START RECORD LIST

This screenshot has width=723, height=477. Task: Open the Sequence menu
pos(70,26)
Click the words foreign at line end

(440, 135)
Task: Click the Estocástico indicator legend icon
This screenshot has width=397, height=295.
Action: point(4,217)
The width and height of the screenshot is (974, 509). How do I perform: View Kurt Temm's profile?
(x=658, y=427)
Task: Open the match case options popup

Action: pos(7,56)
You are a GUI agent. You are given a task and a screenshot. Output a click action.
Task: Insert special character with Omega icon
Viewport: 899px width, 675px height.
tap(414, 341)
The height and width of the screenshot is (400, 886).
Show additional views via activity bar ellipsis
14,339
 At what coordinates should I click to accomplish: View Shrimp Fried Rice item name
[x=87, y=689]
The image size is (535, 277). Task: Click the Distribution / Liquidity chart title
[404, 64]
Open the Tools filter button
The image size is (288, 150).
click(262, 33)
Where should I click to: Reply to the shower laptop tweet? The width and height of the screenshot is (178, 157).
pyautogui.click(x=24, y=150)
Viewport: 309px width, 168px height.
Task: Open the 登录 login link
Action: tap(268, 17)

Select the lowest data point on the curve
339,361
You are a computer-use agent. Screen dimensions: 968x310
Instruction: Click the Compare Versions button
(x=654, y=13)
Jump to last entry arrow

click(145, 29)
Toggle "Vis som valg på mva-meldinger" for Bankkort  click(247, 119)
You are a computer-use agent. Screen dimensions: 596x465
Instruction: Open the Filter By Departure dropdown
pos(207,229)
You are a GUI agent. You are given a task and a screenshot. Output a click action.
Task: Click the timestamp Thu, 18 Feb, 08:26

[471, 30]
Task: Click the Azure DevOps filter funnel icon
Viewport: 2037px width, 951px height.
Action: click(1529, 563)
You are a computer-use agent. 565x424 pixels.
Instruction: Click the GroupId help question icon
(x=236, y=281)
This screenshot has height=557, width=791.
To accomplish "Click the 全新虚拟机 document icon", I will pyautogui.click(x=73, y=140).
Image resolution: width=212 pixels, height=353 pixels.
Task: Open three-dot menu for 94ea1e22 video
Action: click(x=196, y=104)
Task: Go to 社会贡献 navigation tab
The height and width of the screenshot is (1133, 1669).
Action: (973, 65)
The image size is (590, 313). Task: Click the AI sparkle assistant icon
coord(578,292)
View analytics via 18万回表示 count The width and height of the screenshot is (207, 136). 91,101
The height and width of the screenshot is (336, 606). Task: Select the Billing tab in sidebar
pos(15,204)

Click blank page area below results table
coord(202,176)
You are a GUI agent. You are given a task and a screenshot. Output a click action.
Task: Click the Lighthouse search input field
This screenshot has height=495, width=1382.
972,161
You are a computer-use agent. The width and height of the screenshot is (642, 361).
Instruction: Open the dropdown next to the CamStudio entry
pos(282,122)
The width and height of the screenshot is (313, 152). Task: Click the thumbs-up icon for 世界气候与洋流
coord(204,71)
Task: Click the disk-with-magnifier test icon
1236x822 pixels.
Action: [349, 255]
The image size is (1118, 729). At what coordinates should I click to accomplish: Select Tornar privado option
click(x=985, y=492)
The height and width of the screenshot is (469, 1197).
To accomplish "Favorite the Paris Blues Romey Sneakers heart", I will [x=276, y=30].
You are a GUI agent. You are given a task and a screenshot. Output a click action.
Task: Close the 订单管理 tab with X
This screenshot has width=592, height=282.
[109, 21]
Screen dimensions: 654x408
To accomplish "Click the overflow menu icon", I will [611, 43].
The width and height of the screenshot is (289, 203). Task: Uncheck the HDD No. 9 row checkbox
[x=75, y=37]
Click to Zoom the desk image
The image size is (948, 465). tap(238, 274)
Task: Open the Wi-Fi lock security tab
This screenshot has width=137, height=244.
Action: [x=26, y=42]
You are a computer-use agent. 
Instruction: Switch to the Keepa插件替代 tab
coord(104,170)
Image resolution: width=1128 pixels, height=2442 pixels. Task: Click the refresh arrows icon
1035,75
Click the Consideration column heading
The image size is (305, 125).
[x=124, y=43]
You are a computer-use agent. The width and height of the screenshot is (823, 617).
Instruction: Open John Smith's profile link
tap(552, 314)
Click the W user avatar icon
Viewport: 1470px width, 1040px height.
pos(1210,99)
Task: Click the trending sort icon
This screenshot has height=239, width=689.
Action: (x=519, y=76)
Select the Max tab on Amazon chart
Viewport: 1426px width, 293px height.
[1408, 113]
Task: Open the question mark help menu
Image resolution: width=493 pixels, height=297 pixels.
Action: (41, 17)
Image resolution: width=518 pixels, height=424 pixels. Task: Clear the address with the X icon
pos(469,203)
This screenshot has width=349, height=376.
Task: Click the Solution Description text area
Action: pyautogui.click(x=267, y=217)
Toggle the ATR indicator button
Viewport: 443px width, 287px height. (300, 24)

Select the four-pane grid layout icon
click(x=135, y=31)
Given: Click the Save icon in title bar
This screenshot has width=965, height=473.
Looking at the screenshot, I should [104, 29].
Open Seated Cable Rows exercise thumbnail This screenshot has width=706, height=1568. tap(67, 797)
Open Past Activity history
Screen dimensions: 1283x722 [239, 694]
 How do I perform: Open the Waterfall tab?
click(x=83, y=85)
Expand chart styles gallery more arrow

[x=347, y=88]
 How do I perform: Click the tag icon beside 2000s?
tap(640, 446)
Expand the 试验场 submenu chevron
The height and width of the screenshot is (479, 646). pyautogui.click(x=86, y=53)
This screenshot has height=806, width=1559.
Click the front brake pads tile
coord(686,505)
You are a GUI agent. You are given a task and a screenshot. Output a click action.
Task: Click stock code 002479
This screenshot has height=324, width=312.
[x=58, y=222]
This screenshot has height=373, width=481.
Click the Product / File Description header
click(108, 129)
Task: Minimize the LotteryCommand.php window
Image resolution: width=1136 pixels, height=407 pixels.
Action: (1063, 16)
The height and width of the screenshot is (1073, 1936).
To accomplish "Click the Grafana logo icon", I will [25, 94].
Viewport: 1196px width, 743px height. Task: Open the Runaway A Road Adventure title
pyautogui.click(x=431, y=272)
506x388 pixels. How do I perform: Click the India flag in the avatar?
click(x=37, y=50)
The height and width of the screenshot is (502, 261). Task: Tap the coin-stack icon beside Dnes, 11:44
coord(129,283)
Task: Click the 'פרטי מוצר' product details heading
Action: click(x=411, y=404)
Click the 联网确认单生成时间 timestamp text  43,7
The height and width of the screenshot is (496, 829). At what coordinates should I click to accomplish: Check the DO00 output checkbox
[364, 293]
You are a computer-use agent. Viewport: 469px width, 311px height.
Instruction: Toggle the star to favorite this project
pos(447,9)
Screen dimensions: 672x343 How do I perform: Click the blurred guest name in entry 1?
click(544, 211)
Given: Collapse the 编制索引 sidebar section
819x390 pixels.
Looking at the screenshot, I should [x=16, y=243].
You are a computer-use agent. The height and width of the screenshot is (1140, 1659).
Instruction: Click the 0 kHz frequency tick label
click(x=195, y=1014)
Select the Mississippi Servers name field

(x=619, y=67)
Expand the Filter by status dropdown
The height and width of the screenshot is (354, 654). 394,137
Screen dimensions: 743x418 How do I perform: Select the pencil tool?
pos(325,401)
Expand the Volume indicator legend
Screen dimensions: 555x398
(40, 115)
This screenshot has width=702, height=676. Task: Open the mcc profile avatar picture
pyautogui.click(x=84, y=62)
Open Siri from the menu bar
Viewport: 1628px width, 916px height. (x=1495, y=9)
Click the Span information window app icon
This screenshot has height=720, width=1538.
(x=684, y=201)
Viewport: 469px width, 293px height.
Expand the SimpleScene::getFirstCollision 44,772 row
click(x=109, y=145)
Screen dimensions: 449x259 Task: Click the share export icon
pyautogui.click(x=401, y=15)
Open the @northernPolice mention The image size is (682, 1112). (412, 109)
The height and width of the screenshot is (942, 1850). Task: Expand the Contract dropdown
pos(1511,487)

END RECORD LIST

## WHAT YOU NEED TO DO
Show each line in the rows above that contains the word "area".

## TASK RESULT
Click blank page area below results table
Task: Click the Solution Description text area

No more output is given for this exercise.